EXERCISE:
Please copy, exactly and with no pictures, only the lines from the one containing "You are a computer-use" through the last line of the records.

MATERIAL FOR THE TASK:
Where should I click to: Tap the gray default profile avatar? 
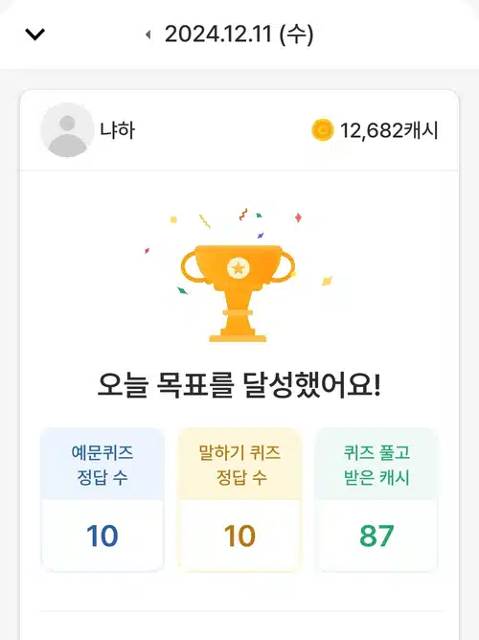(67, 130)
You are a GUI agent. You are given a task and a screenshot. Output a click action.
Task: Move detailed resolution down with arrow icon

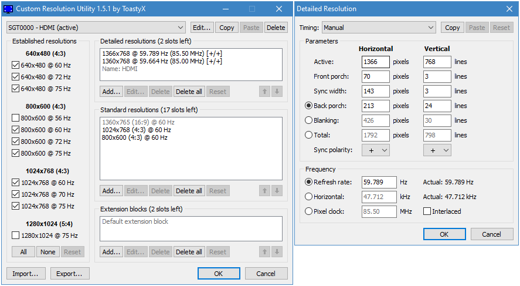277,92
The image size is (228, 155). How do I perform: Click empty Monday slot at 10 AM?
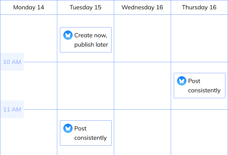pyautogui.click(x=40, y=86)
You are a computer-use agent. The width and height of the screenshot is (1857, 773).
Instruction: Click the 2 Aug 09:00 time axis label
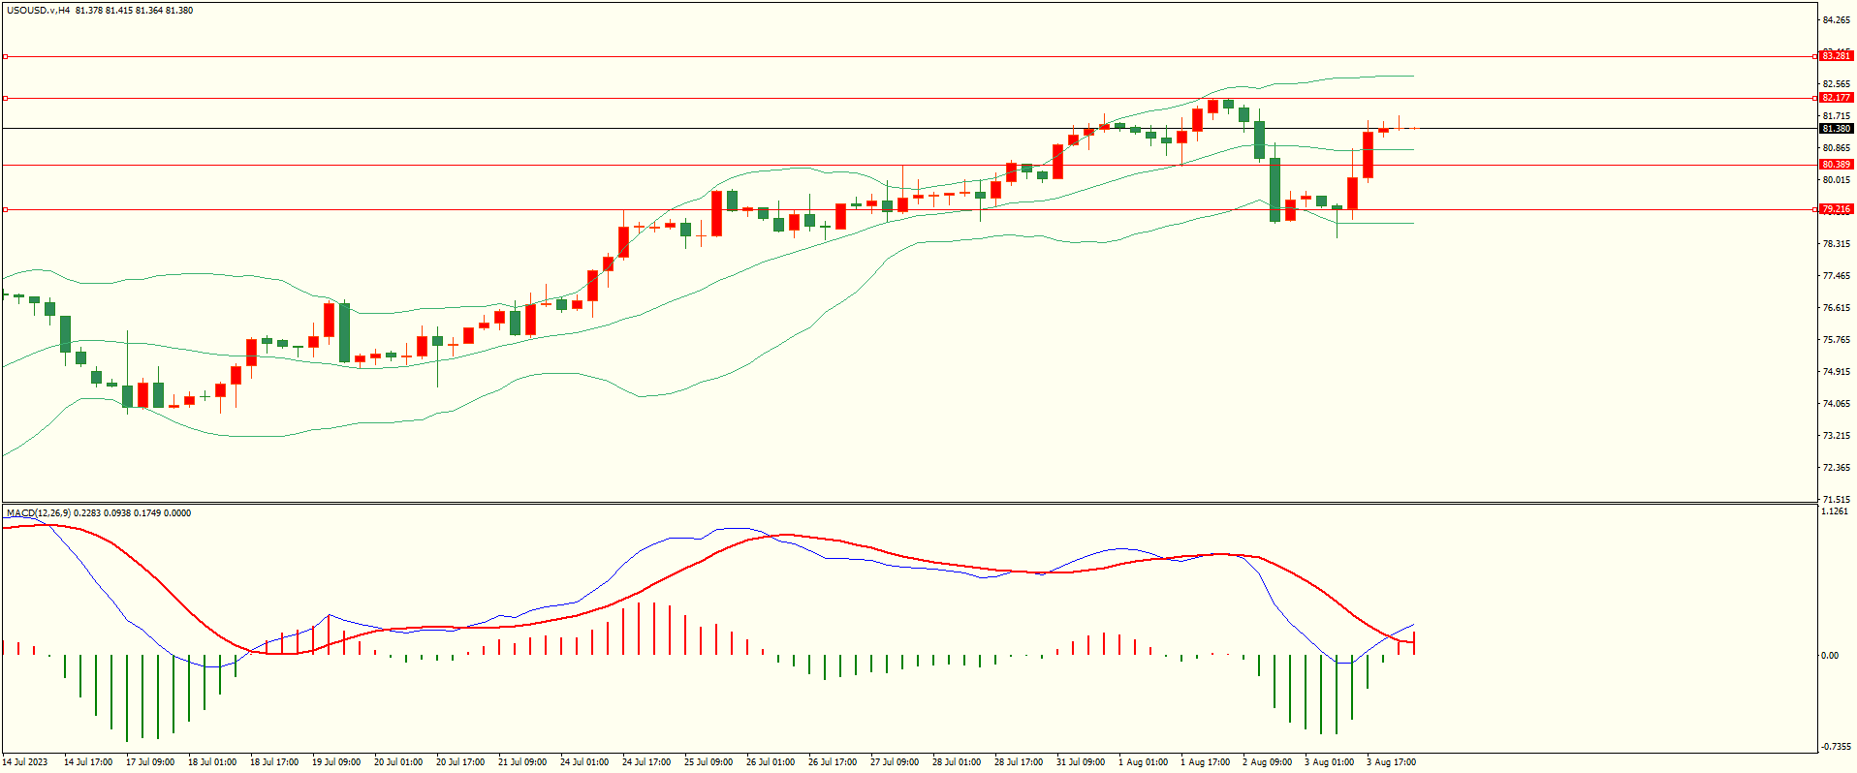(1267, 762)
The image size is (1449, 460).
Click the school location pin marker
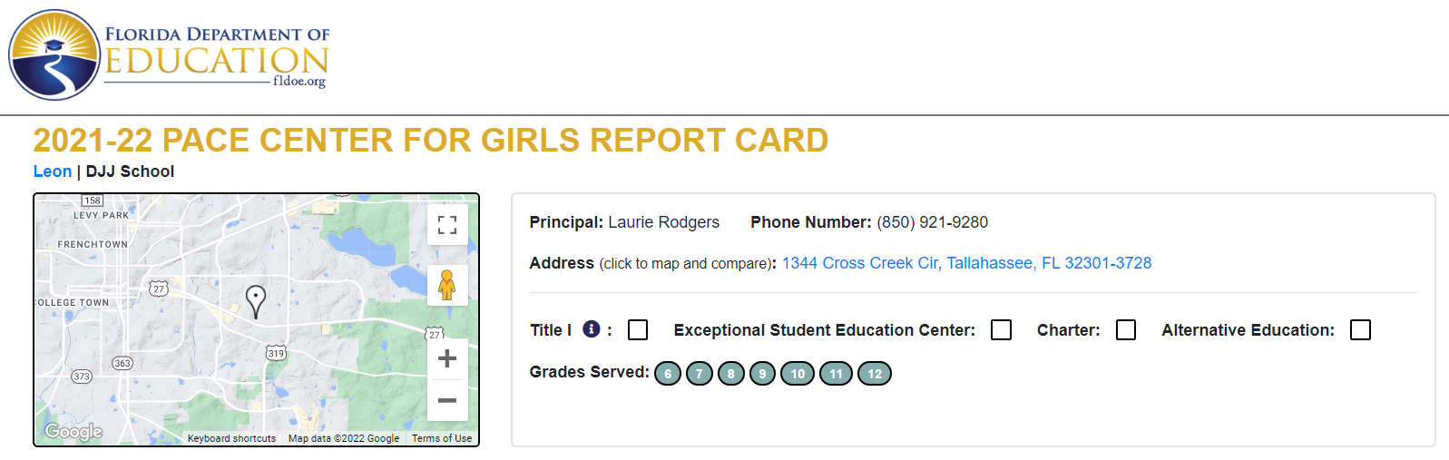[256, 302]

ANSWER TO THIS EXERCISE:
You are a computer-use agent. The width and height of the screenshot is (1857, 773).
Instruction: Click the 2 Aug 09:00 time axis label
(1267, 762)
The image size is (1449, 460).
Click the school location pin marker
[256, 302]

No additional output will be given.